* _原文_:
§ §
199. 二叉树的右视图

给定一棵二叉树,想象自己站在它的右侧,按照从顶部到底部的顺序,返回从右侧所能看到的节点值。

示例:

输入: [1,2,3,null,5,null,4]
输出: [1, 3, 4]
解释:

   1            <---
 /   \
2     3         <---
 \     \
  5     4       <---

PS:

1层序遍历

2递归

/**
 * Definition for a binary tree node.
 * public class TreeNode {
 *     int val;
 *     TreeNode left;
 *     TreeNode right;
 *     TreeNode(int x) { val = x; }
 * }
 */
class Solution { 
  public List<Integer> rightSideView(TreeNode root) {
    List<Integer> res = new ArrayList<>();
        if(root == null) return res;
        Queue<TreeNode> queue = new LinkedList<>();
        queue.add(root);
        while(!queue.isEmpty()){
            int count = queue.size();
            while(count > 0){
                count--;
                TreeNode cur = queue.poll();
                if(count == 0){
                    //只有上一层的最后一个才能加入res
                    //如果右面有,就是右面
                    //右面没有,左面就是上一层的最后一个
                    res.add(cur.val);
                }
                //先加左面,先poll左面
                if(cur.left != null){
                    queue.add(cur.left);
                }
                if(cur.right != null){
                    queue.add(cur.right);
                }
            }
        }
        return res;
  }
 
}
/**
 * Definition for a binary tree node.
 * public class TreeNode {
 *     int val;
 *     TreeNode left;
 *     TreeNode right;
 *     TreeNode(int x) { val = x; }
 * }
 */
class Solution {
   int[] max = {0};
  public List<Integer> rightSideView(TreeNode root) {
    List<Integer> res = new ArrayList<>();
    helper(res, root, 1);
    return res;
  }

  private void helper(List<Integer> res,TreeNode treeNode, int deep) {
    if (treeNode == null) {
      return;
    }
    if (deep > max[0]) {
      max[0] = deep;
      res.add(treeNode.val);
    }
    helper(res, treeNode.right, deep + 1);
    helper(res, treeNode.left, deep + 1);
  }
}
§ §
* _数据_:

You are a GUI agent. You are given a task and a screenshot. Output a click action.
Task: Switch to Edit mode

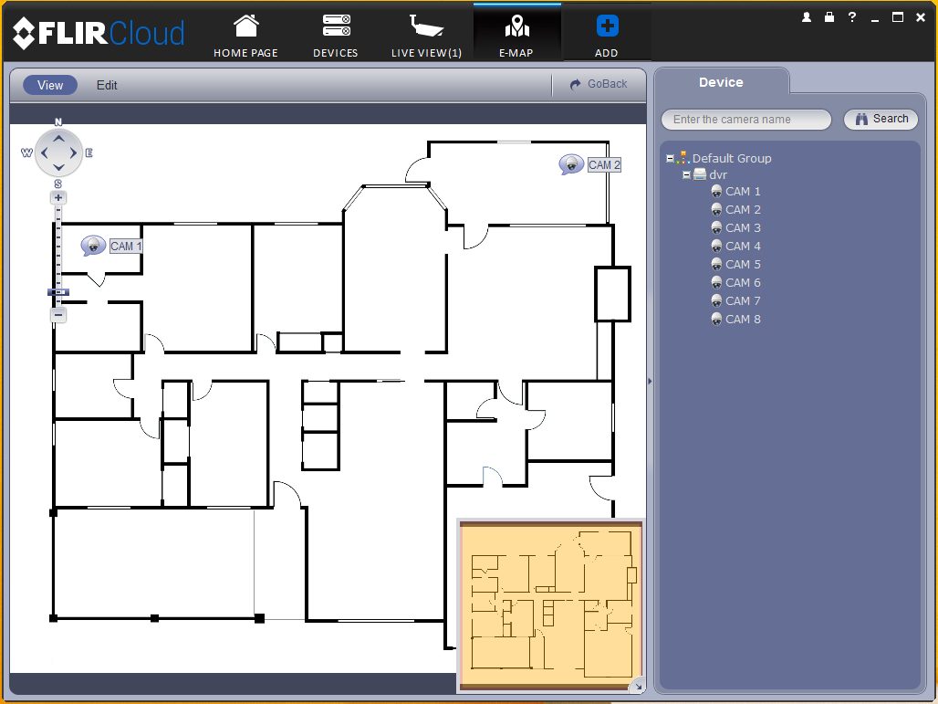click(107, 85)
§ §
* _问题描述_:
原文的示例中,输入为 [1,2,3,null,5,null,4] 时,输出是什么? 这些材料与原文无关,各自独立。

* _答案如下_:
[1, 3, 4]